Saturday, September 18, 2021

Language & Phrasebook in Malaysia

AsiaMalaysiaLanguage & Phrasebook in Malaysia

Malaysia’s only official language is Malay (officially Bahasa Malaysia, sometimes known as Bahasa Melayu). The Indonesian language spoken across the border in Indonesia is similar to Malay, and speakers of both languages can generally understand each other. In some parts of Malaysia near the Thai border, especially in Kelantan, there are dialects of Malay that are almost incomprehensible to speakers of Standard Malay, although most people in these areas are able to converse in Standard Malay when necessary.
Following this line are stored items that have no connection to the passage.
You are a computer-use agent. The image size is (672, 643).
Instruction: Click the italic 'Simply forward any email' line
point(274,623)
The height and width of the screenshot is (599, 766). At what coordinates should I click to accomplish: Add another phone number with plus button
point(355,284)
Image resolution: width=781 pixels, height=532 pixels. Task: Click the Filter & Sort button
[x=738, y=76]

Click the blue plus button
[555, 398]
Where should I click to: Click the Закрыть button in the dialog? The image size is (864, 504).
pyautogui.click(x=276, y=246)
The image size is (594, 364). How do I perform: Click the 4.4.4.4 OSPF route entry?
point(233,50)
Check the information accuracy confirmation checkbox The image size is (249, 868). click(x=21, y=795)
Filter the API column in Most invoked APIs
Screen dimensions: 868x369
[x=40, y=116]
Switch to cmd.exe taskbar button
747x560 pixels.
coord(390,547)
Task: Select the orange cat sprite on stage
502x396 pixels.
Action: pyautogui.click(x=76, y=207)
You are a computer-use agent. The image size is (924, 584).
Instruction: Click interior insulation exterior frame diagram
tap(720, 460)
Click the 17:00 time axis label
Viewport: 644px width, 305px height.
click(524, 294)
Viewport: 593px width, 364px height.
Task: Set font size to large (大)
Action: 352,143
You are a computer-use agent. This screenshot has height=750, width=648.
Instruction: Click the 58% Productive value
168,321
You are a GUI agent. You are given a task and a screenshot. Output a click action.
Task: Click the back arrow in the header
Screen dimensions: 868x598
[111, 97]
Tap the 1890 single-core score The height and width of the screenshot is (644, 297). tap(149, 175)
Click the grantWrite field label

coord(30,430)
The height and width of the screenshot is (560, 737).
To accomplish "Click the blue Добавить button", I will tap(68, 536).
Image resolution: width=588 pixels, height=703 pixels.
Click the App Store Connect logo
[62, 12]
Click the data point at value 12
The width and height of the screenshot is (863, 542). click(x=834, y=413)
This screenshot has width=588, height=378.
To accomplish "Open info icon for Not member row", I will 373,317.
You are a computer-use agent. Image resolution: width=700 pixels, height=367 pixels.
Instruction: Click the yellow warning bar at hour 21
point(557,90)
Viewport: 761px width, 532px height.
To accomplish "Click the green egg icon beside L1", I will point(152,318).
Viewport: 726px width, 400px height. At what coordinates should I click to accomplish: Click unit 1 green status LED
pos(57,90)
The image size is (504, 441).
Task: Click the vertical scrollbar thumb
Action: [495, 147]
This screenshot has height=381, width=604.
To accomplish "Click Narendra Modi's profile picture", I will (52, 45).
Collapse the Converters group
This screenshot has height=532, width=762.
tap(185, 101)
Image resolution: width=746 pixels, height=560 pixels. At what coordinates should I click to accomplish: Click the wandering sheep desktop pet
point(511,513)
English is compulsory in all schools and is widely spoken in the larger cities, among the educated upper classes and near the main tourist attractions, although a little Malay is very useful in rural areas. There is also a colloquial form of English spoken among Malaysians in urban areas, not inappropriately known as Manglish, which involves switching between English, Malay and/or other languages. Note that almost all Malaysians do not pronounce the letter “h”, e.g. “three” and “tree” is pronounced as “tree”. Malaysians will almost always try to speak “standard English” (British) when approached by Western travellers. Police stations and government offices usually have English-speaking staff on duty.

Arabic is taught to those who attend Islamic religious schools, and many clerics as well as other very observant Muslims have a good command of the Arabic language. However, it is not widely spoken, although the Malay language has a large number of loanwords from Arabic. You will also see some examples of Malay with Arabic letters. This is called Jawi and is still used for religious publications and inscriptions, especially in states like Kelantan, although the Latin alphabet is much more commonly used throughout the country.

The Chinese community in Malaysia speaks a variety of Chinese dialects, including Cantonese, Mandarin, Teo-Kau, Hakka, Hainanese, Hok-Kau and Hokkien. Mandarin is taught in most Chinese schools, while Cantonese is commonly heard in the mass media due to the popularity of Hong Kong TVB series, so many know both languages in addition to their native dialect. The most commonly spoken Indian language is Tamil, others are Malayalam, Punjabi and Telugu.

In the northern states of Peninsular Malaysia, which border Thailand, there are several ethnic Thai communities known locally as Orang Siamese, who speak different dialects of Thai. Malacca in the south is also home to a Portuguese community that speaks a Portuguese-based Creole. The remote forest areas of Peninsular Malaysia are also home to several tribal peoples, the Orang Asli, who speak various indigenous languages such as Semelai, Temuan and many others. In East Malaysia, several indigenous languages are also spoken, especially Iban and Kadazan.

Films and television programmes are usually shown in their original language with Malay subtitles. Some children’s programmes are dubbed into Malay.